Back then, households weren’t suddenly better at budgeting. We just didn’t have anywhere to spend. We stayed home. Restaurants closed. Travel came to a halt. Meanwhile, stimulus checks and enhanced unemployment boosted incomes. The result was a surge of more than $2.6 trillion in excess savings, money sitting in bank accounts waiting for life to resume.

But when the economy reopened, something predictable, but devastating, happened. Economists call it revenge spending. After months of being stuck at home, people rushed to make up for lost time. Dining out. Travel. Clothes. Treats. Upgrades. New toys. All the things we used to say “one day” to suddenly became “right now.”

Pair that surge in spending with supply chain breakdowns and corporate price hikes, and prices skyrocketed. Yet Americans kept buying. This triggered a cycle we’re still trapped in: companies raise prices, consumers buy anyway, companies raise them again.

But here’s the part most families missed: the $2.6 trillion in excess savings is gone. Completely depleted in 2023. Yet spending never slowed, it only shifted. Instead of using savings, people started using credit cards.

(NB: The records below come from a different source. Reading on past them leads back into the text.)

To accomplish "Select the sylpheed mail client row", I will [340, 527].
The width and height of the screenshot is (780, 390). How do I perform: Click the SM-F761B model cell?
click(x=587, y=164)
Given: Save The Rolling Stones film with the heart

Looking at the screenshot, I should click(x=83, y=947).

And that’s where today’s financial stress really begins.

The Rise of the “Credit Card Lifestyle”

In 2024, the average credit card balance hit a 10-year high of $6,000. Not because families became irresponsible, but because the cost of everyday life rose faster than wages, leaving households doing what they must to survive.

Even simple outings cost double. A lunch that cost you $30 a few years ago now shows up as $60 on the receipt, and with smaller portions. The economy may be “recovering,” but families feel like they’re drowning.

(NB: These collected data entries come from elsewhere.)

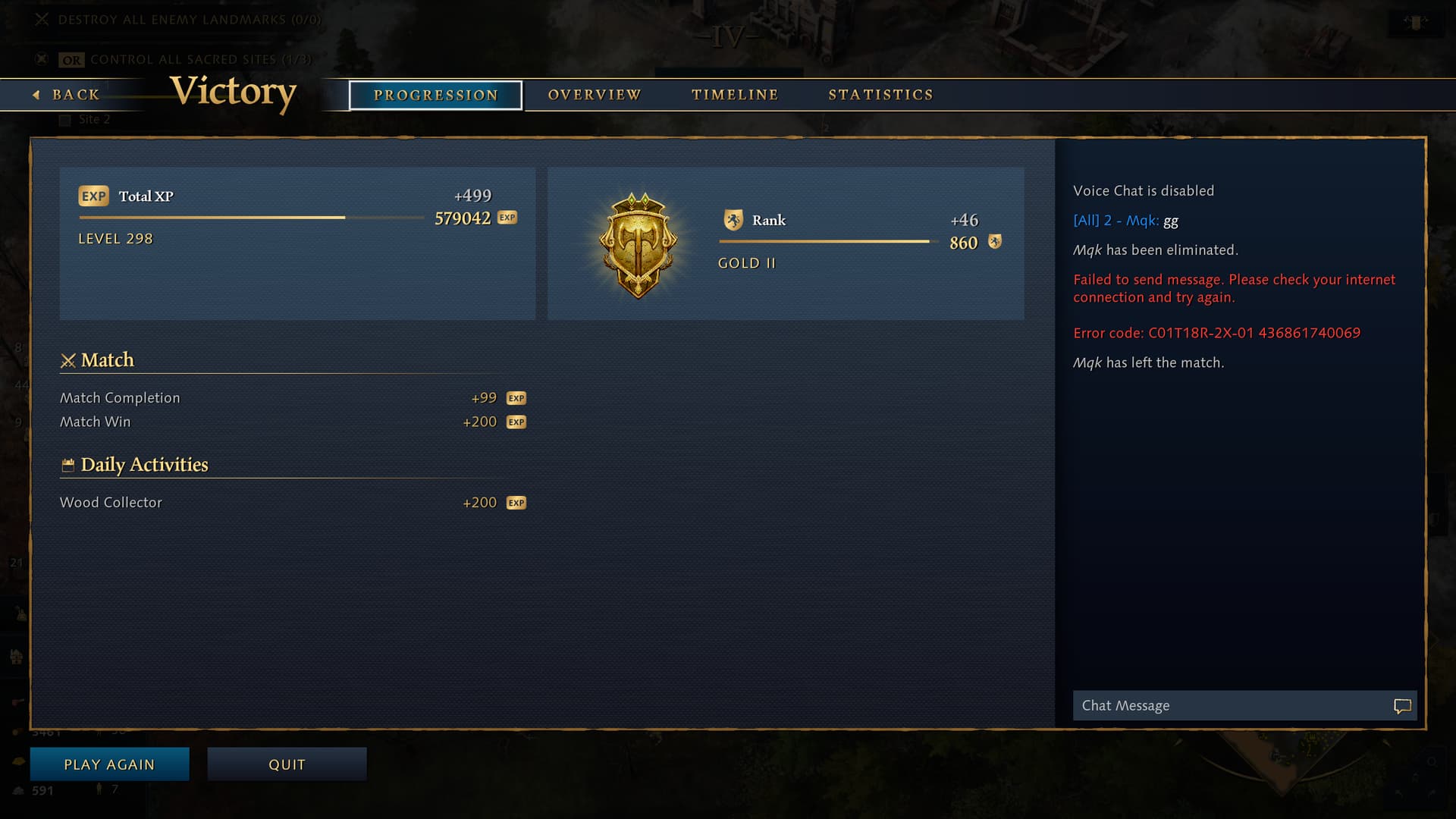Click the crossed swords Match icon
The image size is (1456, 819).
click(68, 361)
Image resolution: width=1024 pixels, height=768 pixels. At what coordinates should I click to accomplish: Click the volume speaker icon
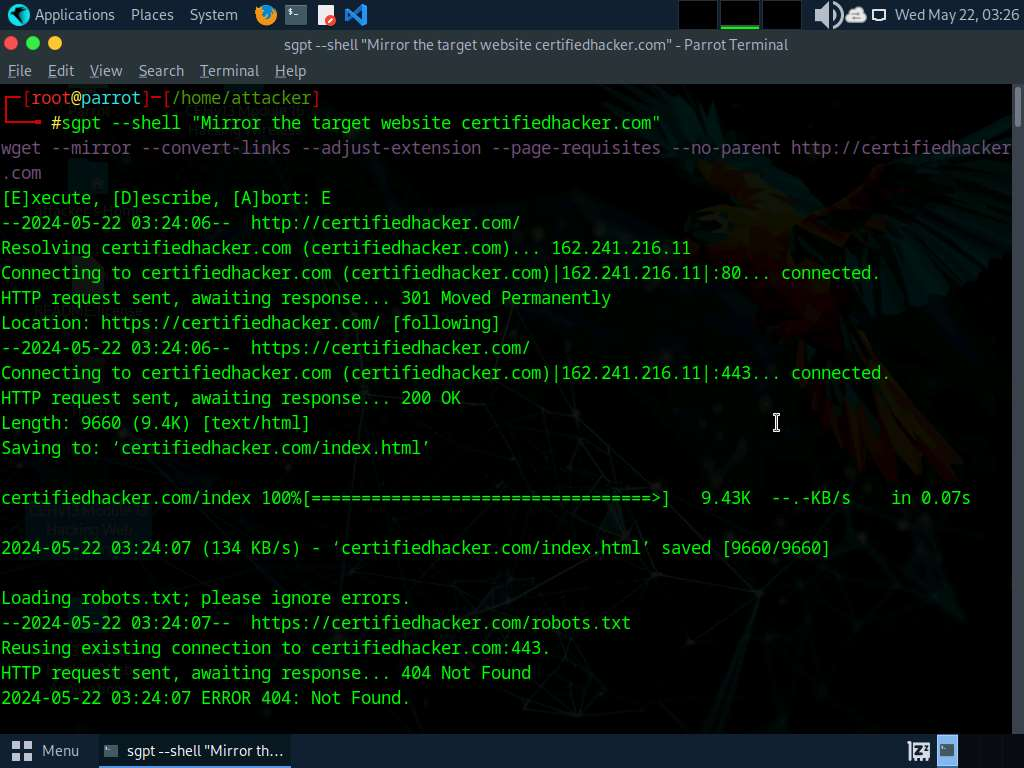point(827,15)
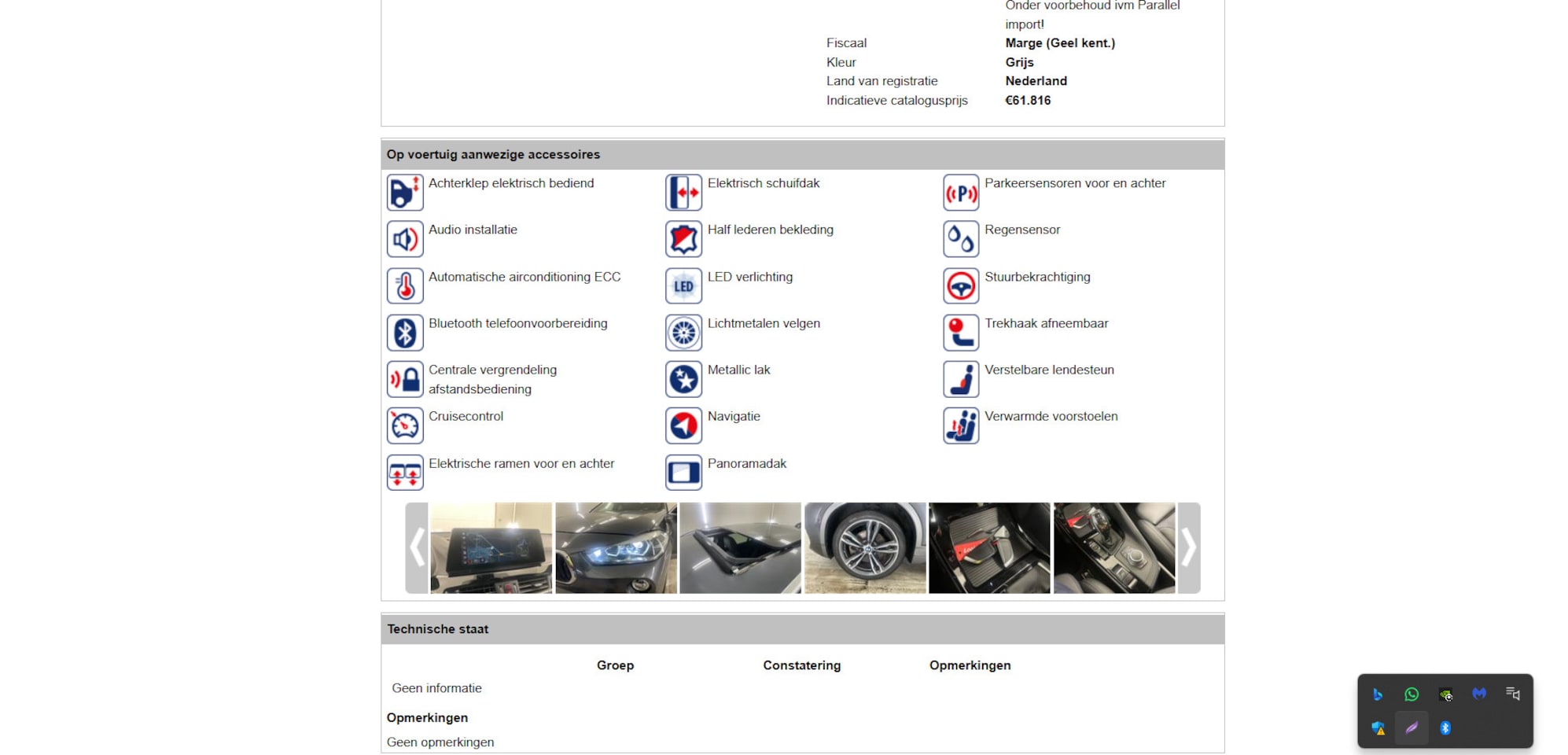The height and width of the screenshot is (755, 1568).
Task: Open Windows Security shield tray icon
Action: click(x=1378, y=728)

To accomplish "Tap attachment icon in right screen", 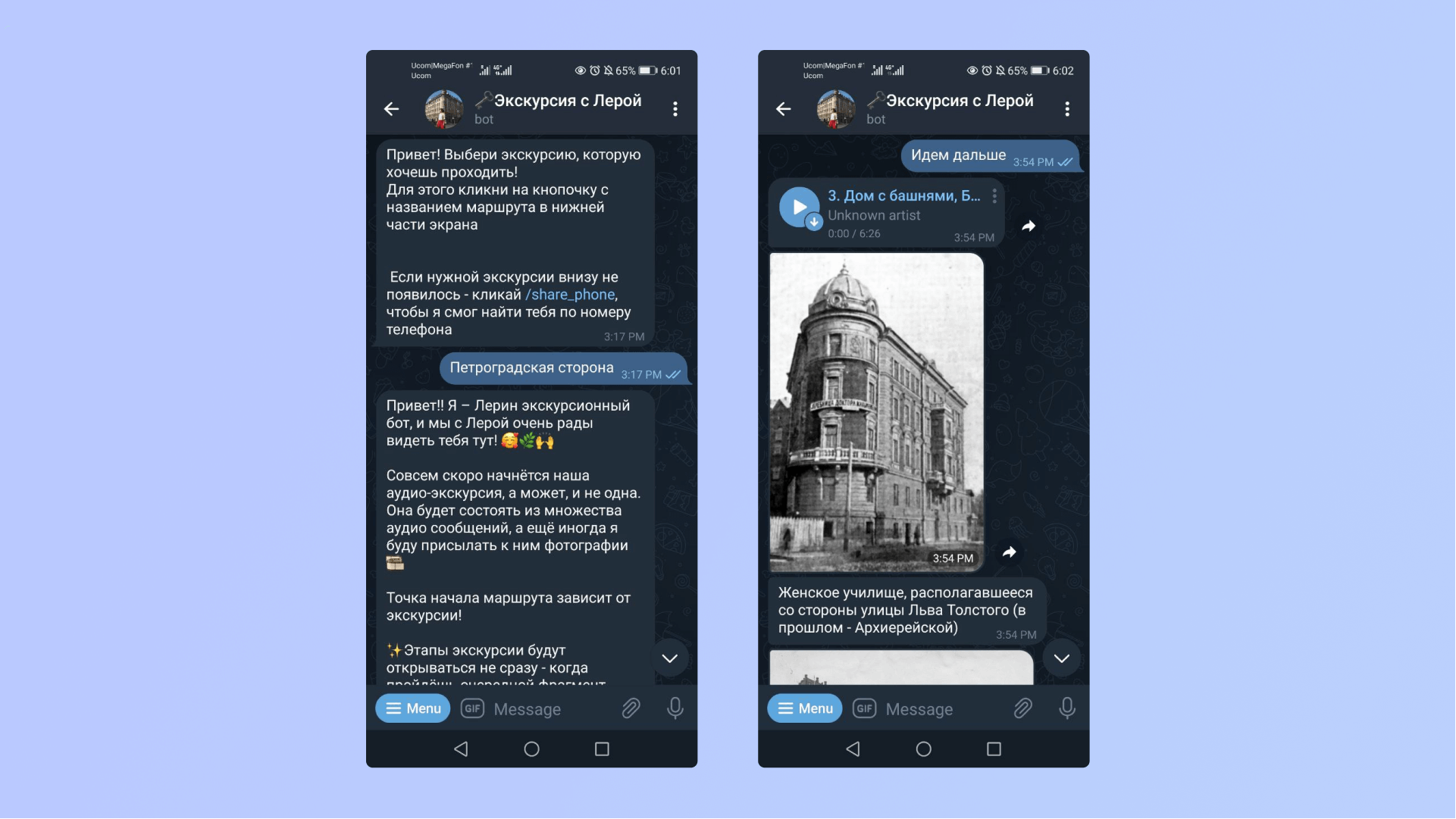I will [1022, 707].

And if you’re asking why everything is still expensive even though inflation is “falling”, here’s the truth: a lower inflation rate doesn’t mean prices drop. It just means they rise slower. That $10 pizza doesn’t go back to $10. It goes from $10 to $10.90… to $11.30… and so on. Your paycheck simply can’t keep up.

The Inflation You See vs. the Inflation Economists See

Economists measure inflation using CPI, a basket of goods that includes everything from groceries to yachts. Literally. Luxury items that most families will never buy distort the picture, making inflation appear lower than the lived experience of everyday Americans.

Policy adviser Eugene Lewig uncovered that the cost of essential household needs, housing, medical care, transportation, rose far faster than official statistics claim. Families aren’t imagining their financial struggle. The numbers are simply failing to reflect it.

Housing costs rose 149%. Medical costs rose 157%. CPI reported only half of that.

The gap between what’s measured and what families experience is widening. Which is why so many Americans feel like they’re running harder while falling further behind.

The Illusion of “Good Times” in Housing and Jobs

One of the most painful divides right now exists in the housing market. If you bought a home years ago at a 3% mortgage rate, you’re sitting comfortably. But if you’re buying now, the same home costs $700 more per month, without any upgrade in quality. Two families can live on the same street with mortgages that differ by over $9,000 a year.

The job market isn’t much better. Tech companies, banks, and major corporations have cut hundreds of thousands of jobs. Even those still employed feel the strain: shrinking bonuses, reduced benefits, heavier workloads, and fewer opportunities. Job postings in tech are down 55%. Banking roles are down 40%. Many industries are quietly pulling back even if layoffs don’t make headlines.

Why You Don’t Want Prices to Fall

With all this financial pressure, it’s normal to wish prices would come down. But deflation, when prices drop across the board, is one of the most dangerous economic conditions. When consumers expect prices to fall, they stop buying. Businesses shrink. Jobs disappear. Wages collapse. It becomes a downward spiral that is far more destructive than inflation.

A stable economy needs prices to rise slowly. The problem today isn’t inflation, it’s the mismatch between rising living costs and stagnant wage growth.

So What Can Families Do?

You can’t fix the economy, but you can take back control of your household:

  • Focus on cutting interest-heavy debt to protect your future income.
  • Prioritize a small but consistent savings buffer.
  • Track spending with intention so lifestyle creep doesn’t quietly drain your budget.
  • Create stability through skills, side income, and diversified earning potential.

The economy may feel unpredictable, but your plan doesn’t have to be. With clarity, intention, and a few strategic shifts, you can build a financial foundation strong enough to weather uncertainty, and secure the future your family deserves.